Has anyone ever experienced these kind of boundaries, or have them themselves? I do not have any children of my own, so I don't know if this is something I would understand better if I were a parent, nor have I really ever dated anyone that already had children either.
Aye. Parent here.
And good for you in trying to understand that side of the coin though you are not a parent and have not dated parents before. Kudos!
I will assume all players are past the cheating start.
I will try to give you my opinion just on the kid thing. I don't know what might resonate or not. YMMV.
One of my main reasons for the thread was, like I stated, the idea of it being a 'family outing' never occurred to me because I had no plans to ACT like a couple in front of his son.
I don't think it could be about PDA or acting like a couple with Dad in front of the kid only.
I mean this kindly ok? But your POV is not the only POV. There's the kid's POV of it.
I think anyone (parent themselves or not) could understand that kids are part of the poly picture when you date a parent. Although children are not lovers, because the parent-child relationship requires intense time/energy/effort? They count in the "polymath/familymath thing." And because they are often underage? They usually come FIRST with the parents because they are dependents. At least until the children are grown.
When you date a parent, that's part of the package.
Sometimes people think they could be ok with this until they try it on and find it a drag to have to revolve around the child's needs. There could be feelings of "It's not my kid, I don't have to be dealing with this!" And this is totally true!
But it is part of the price of admission to date the parent. That is the reality.
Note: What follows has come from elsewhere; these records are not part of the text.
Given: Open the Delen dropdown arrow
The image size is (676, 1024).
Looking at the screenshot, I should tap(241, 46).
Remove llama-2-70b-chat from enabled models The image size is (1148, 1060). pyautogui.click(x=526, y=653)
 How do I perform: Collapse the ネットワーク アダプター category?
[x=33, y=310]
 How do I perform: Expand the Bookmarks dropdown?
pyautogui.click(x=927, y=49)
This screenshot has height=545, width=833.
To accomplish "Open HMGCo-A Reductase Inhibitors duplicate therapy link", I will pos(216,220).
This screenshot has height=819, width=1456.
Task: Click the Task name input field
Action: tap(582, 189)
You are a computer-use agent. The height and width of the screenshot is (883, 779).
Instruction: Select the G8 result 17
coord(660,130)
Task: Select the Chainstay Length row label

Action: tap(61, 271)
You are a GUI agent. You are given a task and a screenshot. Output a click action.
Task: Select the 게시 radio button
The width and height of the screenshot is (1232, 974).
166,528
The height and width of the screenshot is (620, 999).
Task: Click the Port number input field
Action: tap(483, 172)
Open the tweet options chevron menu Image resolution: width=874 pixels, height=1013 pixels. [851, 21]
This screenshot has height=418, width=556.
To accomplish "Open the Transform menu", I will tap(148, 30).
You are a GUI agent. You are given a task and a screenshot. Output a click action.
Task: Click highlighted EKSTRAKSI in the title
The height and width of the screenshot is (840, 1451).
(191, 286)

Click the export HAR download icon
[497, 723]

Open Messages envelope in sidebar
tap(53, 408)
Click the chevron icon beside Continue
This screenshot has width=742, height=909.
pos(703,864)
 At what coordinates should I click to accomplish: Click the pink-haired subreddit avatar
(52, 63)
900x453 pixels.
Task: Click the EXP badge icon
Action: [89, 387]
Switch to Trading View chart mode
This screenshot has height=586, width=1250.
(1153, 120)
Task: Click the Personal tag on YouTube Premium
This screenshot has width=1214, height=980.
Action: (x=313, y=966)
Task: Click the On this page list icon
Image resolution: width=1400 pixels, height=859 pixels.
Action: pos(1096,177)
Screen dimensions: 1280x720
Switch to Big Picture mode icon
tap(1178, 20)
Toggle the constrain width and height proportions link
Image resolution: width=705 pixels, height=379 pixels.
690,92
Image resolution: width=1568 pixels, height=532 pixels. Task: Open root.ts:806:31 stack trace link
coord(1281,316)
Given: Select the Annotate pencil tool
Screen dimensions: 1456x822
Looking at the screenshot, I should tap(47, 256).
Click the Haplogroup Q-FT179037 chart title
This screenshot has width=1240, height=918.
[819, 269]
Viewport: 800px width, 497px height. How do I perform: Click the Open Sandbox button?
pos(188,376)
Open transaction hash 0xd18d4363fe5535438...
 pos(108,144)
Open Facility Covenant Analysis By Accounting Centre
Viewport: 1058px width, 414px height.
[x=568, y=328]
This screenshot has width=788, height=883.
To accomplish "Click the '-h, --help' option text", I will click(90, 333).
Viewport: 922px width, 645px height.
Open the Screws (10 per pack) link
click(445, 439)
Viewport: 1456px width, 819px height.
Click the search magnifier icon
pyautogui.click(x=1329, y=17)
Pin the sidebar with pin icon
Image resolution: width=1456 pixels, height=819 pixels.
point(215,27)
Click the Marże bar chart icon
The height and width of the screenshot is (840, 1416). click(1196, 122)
A parent in the "active parenting years" comes with limitations on their time, responsibilities and a lot of "on call." *shrug*
To me it seems to be about understanding the polymath of your particular configuration and how these particular parents expect to deal with the dependent kid(s) and where/how you as a GF could be willing to fit into all that at the present time and then later on. What are the hard limits that will never change? What are the soft limits that could change over time?
You could talk to R some more about it, AND you could talk to A about it. Separately and together to make sure all are on the same page and there's no triangulation.
Could make them each aware of your wants, needs, and limits. Ask what each of their wants, needs, and limits might be. And the parents could figure out what the KID'S wants, needs, limits might be even if YOU the meta help remind them. (Sometimes parents get so NRE nutty they forget to think about their kids well being. Sad, but true. They sometimes forget to think about spouses, so why not the kids?)
Jealousy is sometimes a BIG problem for adults in polyshipping. Don't need to look far in the forum to see examples of it.
Children are not immune to feeling jealousy or envy and they DON'T have adult emotional management skills or thinking skills to try to cope with it. They are still growing. It's rough for them to deal with getting attached to someone and if something happens later have them disappear. Or have a person around suddenly very intensely around causing the child wants to "compete" with that stranger person for the parent's attention. Polyhell
is hard for grown-ups. Imagine what it does to a kid? Esp when they don't choose to polyship. The parents choose and the dependent kids are along for the ride.
For now R is pretty clear that he's got to check in with his co-parent before making decisions that involved the shared son. He cannot make unilateral decisions on the parenting front for both parents. So good for him trying to do his parent job. And good for you -- trying to respect/help your partner having to meet his other obligations and respect the kid's needs for stability.
When you go out with just Dad, that's
[B + R]
Maybe the kid doesn't even know that's a dating couple yet "officially" but maybe the kid is getting vibes. Who knows?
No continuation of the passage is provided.